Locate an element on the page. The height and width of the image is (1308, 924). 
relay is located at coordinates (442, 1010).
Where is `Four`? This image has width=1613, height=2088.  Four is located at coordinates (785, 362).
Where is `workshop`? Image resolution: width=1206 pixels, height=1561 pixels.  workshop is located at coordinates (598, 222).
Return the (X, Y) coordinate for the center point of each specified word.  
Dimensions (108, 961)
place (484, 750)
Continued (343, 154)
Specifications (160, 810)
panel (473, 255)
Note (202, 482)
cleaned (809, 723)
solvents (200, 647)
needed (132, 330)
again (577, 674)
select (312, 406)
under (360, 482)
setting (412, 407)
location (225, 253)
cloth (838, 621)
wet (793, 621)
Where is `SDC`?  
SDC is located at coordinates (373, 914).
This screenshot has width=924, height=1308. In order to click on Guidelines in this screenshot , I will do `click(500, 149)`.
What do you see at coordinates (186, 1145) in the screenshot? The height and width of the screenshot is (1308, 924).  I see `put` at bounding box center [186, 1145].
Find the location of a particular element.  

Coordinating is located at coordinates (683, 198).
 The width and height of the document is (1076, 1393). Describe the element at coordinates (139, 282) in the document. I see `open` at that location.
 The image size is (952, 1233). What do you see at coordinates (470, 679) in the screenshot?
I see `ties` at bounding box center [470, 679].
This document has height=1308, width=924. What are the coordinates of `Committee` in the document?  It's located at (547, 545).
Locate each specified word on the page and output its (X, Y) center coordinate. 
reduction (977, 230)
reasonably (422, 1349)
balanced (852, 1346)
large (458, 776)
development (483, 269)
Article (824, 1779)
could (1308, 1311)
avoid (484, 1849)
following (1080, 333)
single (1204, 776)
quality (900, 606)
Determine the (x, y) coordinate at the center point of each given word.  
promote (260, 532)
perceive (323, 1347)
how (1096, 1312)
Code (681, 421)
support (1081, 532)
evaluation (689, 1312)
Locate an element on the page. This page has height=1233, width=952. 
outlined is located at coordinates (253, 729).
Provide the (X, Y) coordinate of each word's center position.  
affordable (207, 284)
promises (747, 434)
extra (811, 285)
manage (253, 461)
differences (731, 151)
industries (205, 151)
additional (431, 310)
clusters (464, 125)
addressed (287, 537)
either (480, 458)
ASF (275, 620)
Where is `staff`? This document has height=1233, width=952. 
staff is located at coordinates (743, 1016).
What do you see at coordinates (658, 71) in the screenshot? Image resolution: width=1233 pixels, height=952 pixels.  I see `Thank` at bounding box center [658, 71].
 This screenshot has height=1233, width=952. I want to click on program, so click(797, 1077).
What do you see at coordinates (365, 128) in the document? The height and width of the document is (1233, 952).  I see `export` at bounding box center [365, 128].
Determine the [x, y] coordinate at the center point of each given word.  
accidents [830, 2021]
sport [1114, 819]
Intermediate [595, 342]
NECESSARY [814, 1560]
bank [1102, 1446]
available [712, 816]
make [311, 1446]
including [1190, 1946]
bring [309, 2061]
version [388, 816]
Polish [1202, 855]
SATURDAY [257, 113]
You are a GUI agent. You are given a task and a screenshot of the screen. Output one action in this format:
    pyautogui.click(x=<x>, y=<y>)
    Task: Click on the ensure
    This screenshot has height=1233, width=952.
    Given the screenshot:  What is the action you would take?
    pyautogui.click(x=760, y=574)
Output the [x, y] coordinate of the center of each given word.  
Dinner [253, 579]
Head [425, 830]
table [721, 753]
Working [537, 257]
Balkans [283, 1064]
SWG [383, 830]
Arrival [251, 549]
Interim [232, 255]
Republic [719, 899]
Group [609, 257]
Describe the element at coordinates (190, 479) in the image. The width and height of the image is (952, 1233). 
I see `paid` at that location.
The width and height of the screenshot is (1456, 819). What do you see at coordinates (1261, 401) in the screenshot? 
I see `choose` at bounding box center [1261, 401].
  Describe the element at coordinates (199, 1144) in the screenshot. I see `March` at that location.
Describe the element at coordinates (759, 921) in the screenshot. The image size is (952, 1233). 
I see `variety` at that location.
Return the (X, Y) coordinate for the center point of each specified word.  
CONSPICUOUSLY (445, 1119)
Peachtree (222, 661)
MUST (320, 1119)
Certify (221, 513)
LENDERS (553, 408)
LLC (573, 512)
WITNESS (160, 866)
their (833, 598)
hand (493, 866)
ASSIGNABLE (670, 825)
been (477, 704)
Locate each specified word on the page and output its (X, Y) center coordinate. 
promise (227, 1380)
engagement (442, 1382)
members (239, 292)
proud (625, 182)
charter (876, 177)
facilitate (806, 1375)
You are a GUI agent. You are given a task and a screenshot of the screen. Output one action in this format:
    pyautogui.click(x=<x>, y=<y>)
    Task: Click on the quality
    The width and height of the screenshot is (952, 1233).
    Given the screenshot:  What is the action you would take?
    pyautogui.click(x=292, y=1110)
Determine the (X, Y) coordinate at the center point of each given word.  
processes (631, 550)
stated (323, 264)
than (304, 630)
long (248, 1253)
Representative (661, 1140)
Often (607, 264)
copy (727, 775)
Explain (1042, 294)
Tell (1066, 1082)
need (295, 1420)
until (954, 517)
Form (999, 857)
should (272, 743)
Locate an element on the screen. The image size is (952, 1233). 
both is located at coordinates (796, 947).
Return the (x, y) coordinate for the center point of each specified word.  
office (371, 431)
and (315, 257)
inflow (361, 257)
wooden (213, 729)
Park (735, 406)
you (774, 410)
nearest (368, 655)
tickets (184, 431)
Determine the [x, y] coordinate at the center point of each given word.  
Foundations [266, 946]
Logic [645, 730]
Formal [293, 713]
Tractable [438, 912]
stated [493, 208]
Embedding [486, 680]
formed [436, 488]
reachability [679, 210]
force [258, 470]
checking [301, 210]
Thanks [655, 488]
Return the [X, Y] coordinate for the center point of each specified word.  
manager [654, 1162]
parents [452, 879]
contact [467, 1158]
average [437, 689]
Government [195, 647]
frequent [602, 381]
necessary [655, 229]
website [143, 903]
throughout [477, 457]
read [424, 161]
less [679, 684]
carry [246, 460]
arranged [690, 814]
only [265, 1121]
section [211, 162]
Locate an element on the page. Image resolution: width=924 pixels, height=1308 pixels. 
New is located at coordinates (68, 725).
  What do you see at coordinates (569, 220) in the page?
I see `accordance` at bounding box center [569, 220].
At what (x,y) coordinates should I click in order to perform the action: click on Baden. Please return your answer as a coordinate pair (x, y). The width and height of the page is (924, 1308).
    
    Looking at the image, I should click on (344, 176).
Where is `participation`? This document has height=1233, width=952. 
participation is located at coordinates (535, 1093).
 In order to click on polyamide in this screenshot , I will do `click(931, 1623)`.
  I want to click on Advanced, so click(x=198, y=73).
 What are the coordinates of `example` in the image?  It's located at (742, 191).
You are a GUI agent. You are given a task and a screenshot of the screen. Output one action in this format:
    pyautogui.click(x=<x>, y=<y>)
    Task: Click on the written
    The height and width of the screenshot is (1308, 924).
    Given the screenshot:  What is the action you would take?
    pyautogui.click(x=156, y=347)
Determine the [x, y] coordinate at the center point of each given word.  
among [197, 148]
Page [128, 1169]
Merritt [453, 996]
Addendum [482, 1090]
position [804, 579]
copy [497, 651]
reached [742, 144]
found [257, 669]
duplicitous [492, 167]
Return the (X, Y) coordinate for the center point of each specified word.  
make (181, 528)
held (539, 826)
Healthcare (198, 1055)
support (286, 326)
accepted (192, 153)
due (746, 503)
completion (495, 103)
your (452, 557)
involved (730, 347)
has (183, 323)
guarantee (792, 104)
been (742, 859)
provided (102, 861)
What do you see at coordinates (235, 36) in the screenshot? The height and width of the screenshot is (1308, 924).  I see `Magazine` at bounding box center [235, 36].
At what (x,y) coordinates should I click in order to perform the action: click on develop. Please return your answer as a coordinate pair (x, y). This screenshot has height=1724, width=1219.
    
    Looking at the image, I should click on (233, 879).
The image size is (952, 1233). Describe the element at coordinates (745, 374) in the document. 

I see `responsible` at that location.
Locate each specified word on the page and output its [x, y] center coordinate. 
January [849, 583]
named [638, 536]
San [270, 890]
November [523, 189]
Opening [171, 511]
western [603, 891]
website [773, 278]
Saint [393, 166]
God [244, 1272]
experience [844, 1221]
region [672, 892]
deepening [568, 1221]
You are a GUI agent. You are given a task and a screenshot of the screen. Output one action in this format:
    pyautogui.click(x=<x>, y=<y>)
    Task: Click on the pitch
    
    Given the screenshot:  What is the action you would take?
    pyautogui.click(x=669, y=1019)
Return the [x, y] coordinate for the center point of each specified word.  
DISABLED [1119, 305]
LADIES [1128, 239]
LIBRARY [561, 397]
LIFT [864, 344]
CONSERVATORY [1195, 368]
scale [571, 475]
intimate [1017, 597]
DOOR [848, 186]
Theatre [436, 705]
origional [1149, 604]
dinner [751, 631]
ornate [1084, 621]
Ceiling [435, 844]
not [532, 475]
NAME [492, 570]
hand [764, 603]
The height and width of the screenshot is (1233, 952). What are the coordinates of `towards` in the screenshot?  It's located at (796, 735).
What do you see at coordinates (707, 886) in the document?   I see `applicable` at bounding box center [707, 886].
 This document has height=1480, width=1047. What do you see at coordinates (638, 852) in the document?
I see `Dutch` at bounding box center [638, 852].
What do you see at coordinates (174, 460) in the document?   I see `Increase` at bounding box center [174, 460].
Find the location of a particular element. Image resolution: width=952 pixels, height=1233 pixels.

- Given instruction
Copy word for word the stretch of the data above from the line containing "Specifications (160, 810)" through the line containing "wet (793, 621)", both included.

- Result
Specifications (160, 810)
panel (473, 255)
Note (202, 482)
cleaned (809, 723)
solvents (200, 647)
needed (132, 330)
again (577, 674)
select (312, 406)
under (360, 482)
setting (412, 407)
location (225, 253)
cloth (838, 621)
wet (793, 621)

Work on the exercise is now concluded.